Bring back cursive

Though many schools have done away with the traditional cursive lessons, it is time for them to reintroduce it to the education system.


Kaden Boyer, Writer

Cursive writing is a dying art. With this generation being the transition to digital, cursive is viewed as being simply an outdated way to write. So much so, that only 14 states currently require its instruction within their public school systems. This is a steep decline from a standard that was once taught nationwide. However, the benefits that come from learning cursive are more impactful now than they were before, and because of this, more states should reintroduce the curriculum. 

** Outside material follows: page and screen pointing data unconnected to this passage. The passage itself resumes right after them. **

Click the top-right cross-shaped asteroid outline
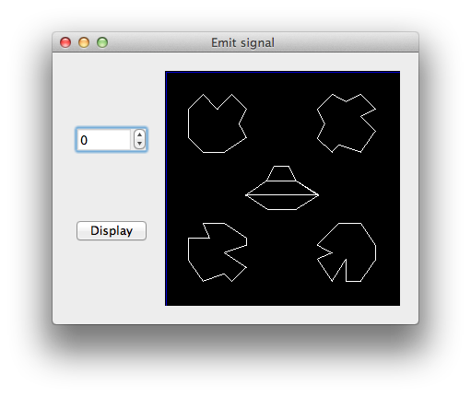The image size is (471, 397). 347,123
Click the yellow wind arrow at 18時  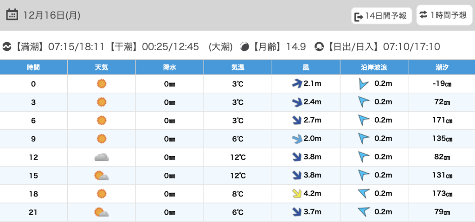click(x=295, y=194)
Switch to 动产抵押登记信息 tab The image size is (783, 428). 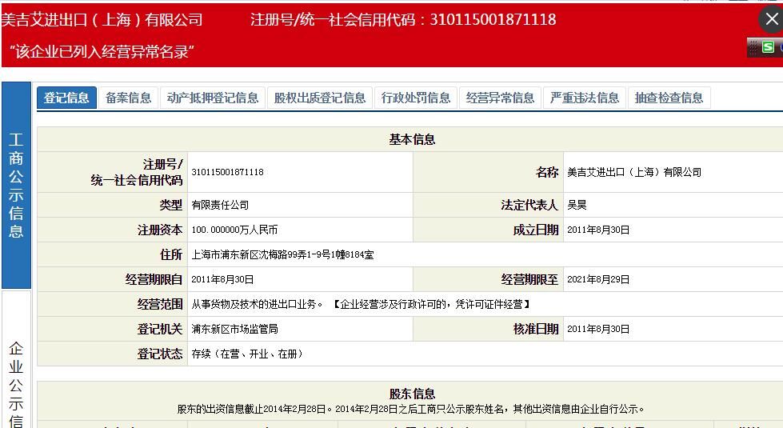pyautogui.click(x=213, y=98)
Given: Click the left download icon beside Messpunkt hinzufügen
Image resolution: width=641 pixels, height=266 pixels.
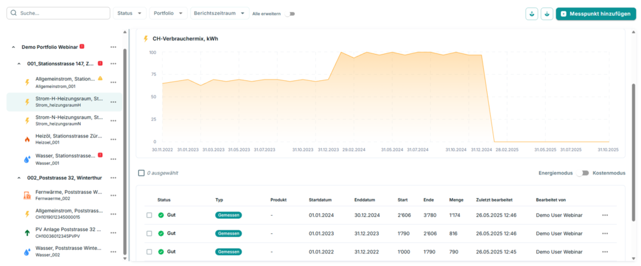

When the Common Core Standards were proposed nationwide in 2009, it did not include the required instruction of cursive, leaving it up for debate individually by state. With these arguments, some states chose to teach “keyboard proficiency” instead. While prioritizing learning how to properly type over writing cursive is understandable, a choice should not even have to exist between the two, rather schools should instead teach both with balance being emphasized.

A huge advantage that is taken away by not teaching cursive in schools is that writing in cursive can help improve motor-skills at a young age. Because the pencil never leaves the paper when writing, complex strengths such as hand-eye coordination skills consistently keep improving. This helps to better develop cognitive skills and better stimulates the brain. This practice overtime can stand to benefit outside of the classroom in other activities that require coordination, such as sports and work. 

Poor handwriting habits is a major problem in schools. While the reason for why people have poor handwriting can originate from multiple different reasons, one reason that can be identified is that print handwriting naturally tends to be messier than writing in cursive. Cursive writing is built by habit and spacing remains consistent because all the letters are connected, whereas print involves picking up the pencil and can lead to inconsistent spacing when writing quickly.

But what may arguably be even more important than learning how to write cursive is learning how to read it. Many important historical documents are written in cursive, and even though its popularity is declining, a lot of people currently use some variation of it. Seeing this type of font is inevitable and people should not have to hesitate in order to process the language. The objective of schools should be to instill the knowledge of cursive to where it can at least be processed efficiently.  

With that in mind, it is not as if students should have to be forced to write strictly in cursive. It should be up to the student to choose how they want to write during their academic career. As long as students understand how to read the letters within cursive, the system has done enough to educate them on the concept. Many schools should refamiliarize themselves with cursive’s values and pave the way for a comeback into the public education system.